Project recovery or putting projects back on track is a multi-faceted, multi-phased effort. It involves taking a macro view of the project and examining specific problem areas to carry out root cause analysis and implement the most important corrective actions as determined through Pareto charts and weighted decision tables. Carrying out root cause analysis requires experiential insights to look for clues in common problem areas, closely examining the area further to identify the root cause. Another article explains the causes to look for in the requirements area and this article describes the common causes in other life cycle phases that contribute to project failure.
Common Causes Leading to Project Trouble
While there can be a number of reasons that can lead to trouble or even project failure, they can be classified into mainly 4 categories apart from the typical reasons directly related to the requirements phase. And these categories are:
- Not fixing the defects early
- Not developing a traceability matrix and using it throughout the project
- The chaos resulting from non-adherence to life cycle models
- Absence of project management decisions during the testing phase.
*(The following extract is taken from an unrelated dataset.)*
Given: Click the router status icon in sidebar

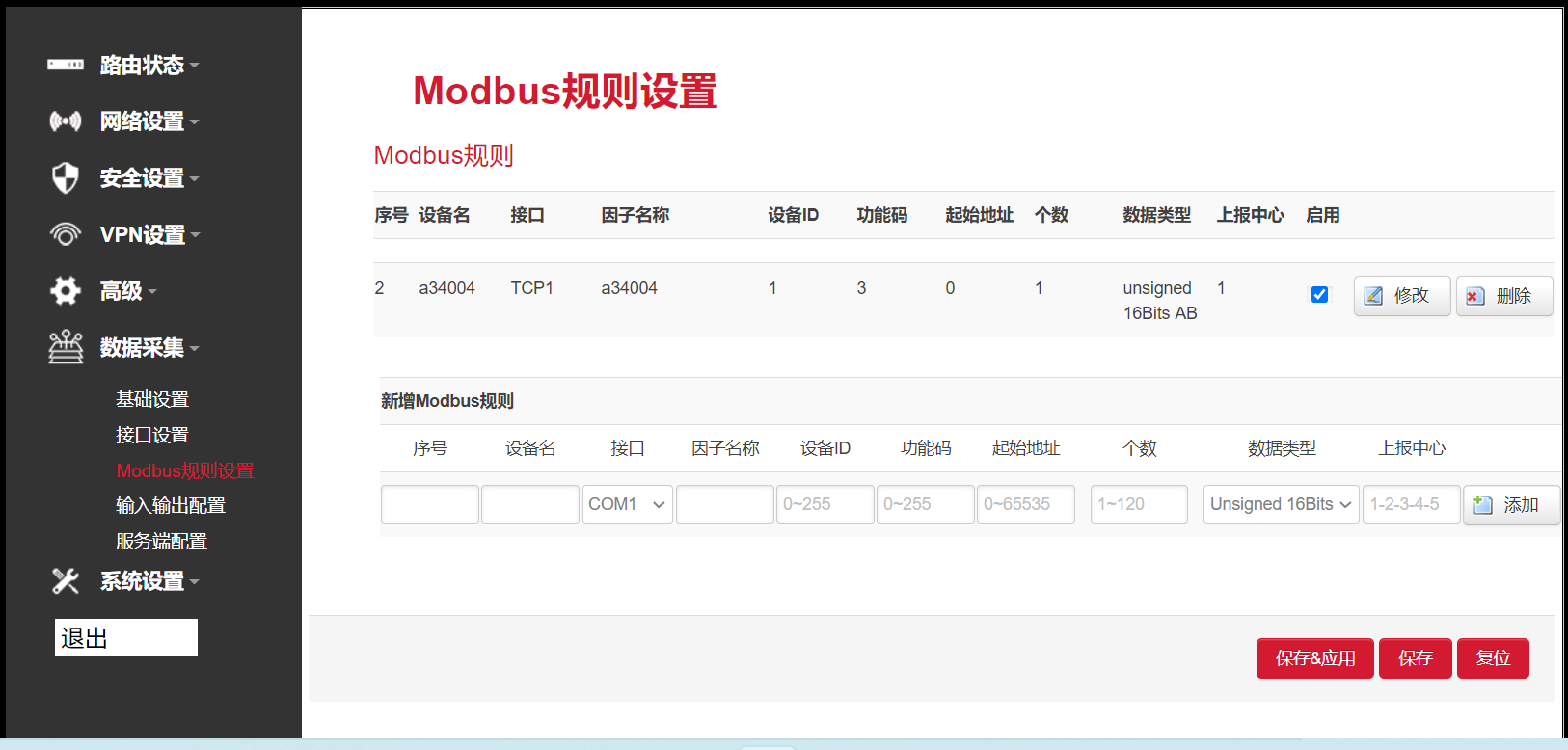Looking at the screenshot, I should pyautogui.click(x=66, y=65).
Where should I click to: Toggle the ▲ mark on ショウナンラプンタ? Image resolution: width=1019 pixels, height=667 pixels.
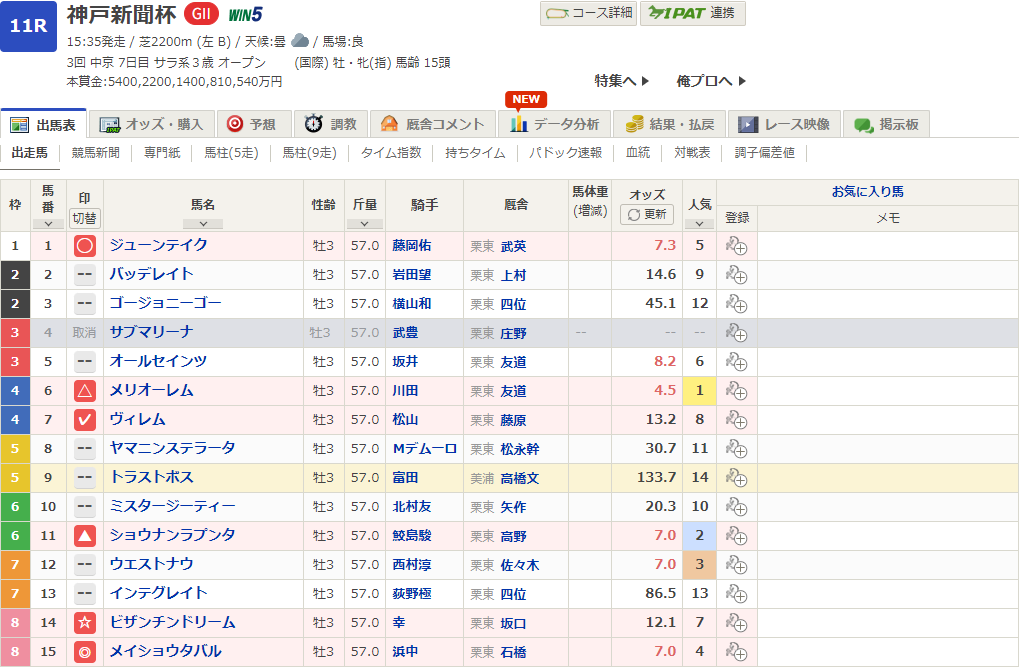tap(84, 536)
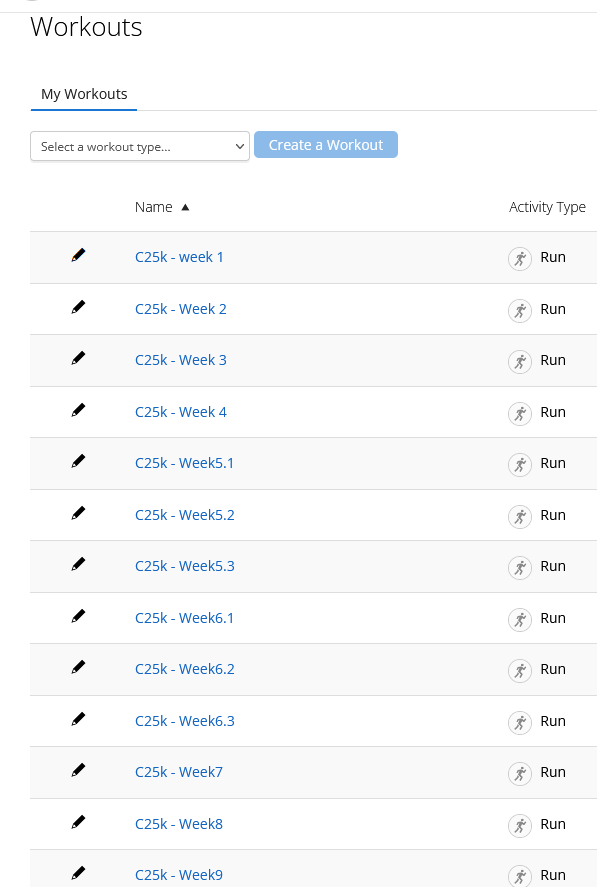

Each of these categories is explained in detail during the remainder of this article.
Not Fixing Defects Early
Defect fixing in a software development life cycle has an economic angle to it. Software development follows an expanding pyramid structure with one line of requirement translating into multiple functional features, which then translate into dozens of design features, which further translate into hundreds of test cases and hundreds of lines of code. Therefore, when a defect of an earlier phase has to be fixed in a later phase, not only does the phase in which the defect occurred gets impacted, but the whole set of features of the subsequent life cycle phases also gets impacted. In quantitative terms, if it takes 1 unit of effort to fix a defect in the phase in which the defect originated, it can take up to 10 units to fix the defect in the next phase and could take 100 to 1000 times during the end of the project as illustrated in the following diagram:
As noted in the diagram, the cost of fixing raises exponentially as the phases progress. More details on the economics of software quality can be found in Caper Jone’s book on the economics of software quality.
As a result of this nature of the economics of defect, when defect detection and the correction does not happen in a timely manner, defect accumulate towards the end phases, takes enormous effort (and hence cost) to fix them, and management and the customers don’t allow that level of leeway to enable the team to spend as much effort as is required to eliminate the root causes of defects which further worsens the situation.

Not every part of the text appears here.